Eigentlich führt die Frage danach, was denn hier überhaupt von wem geerntet wird, zu einer recht fruchtbaren (hehe) Anordnung. Die Menschen ernten das Feld, der Lehensherr erst die Früchte der Ernte, dann die Lehensmänner und -frauen selbst. Der Mensch selbst wird zur Ware innerhalb einer unmenschlichen Verwertungslogik. Also auch wie im Kapitalismus.

Doch der Film lässt sich vom Kapitalismus nichts diktieren. Vielmehr zeigt er interessante charakterliche Dynamiken, indem sich die Menschen in der Filmwelt regelrecht darum bemühen, mit ihrem Handeln dieser unmenschlichen Welt zu entsprechen, dabei aber immer wieder von der eigenen durchbrechenden Empathie gestört werden.

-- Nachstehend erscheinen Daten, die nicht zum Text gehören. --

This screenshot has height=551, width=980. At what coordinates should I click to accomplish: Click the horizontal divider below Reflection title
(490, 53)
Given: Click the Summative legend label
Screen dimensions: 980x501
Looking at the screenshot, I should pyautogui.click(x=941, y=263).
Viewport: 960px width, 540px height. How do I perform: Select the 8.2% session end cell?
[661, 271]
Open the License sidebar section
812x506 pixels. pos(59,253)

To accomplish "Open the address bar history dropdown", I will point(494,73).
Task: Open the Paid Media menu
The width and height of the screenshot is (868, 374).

Und inmitten dieser unwirtlichen Umgebung hat es ein Mann nicht nur geschafft, zu überleben, sondern aus freien Stücken wirkliche Wurzeln zu schlagen, halbwegs zufrieden zu sein und nicht den kruden Erwartungen zu entsprechen – bis ein Kartograf in die Siedlung kommt, der mit seiner Dokumentation der Umgebung die Grenzen im Kopf des Mannes aufsprengt, jedoch vermeintlich auch die Grenzen zur Siedlung durchlässiger macht und Unruhe einlädt.

Ich kenne die Romanvorlage nicht, aber der Film macht auf mich den Eindruck, sich extrem viel vorzunehmen und sich damit auch etwas zu überheben. Es fehlt an vielen Stellen der Fokus, um Strukturen und Dynamiken besser verstehen und herausarbeiten zu können. Am Ende fehlt es an hinreichender Kontur.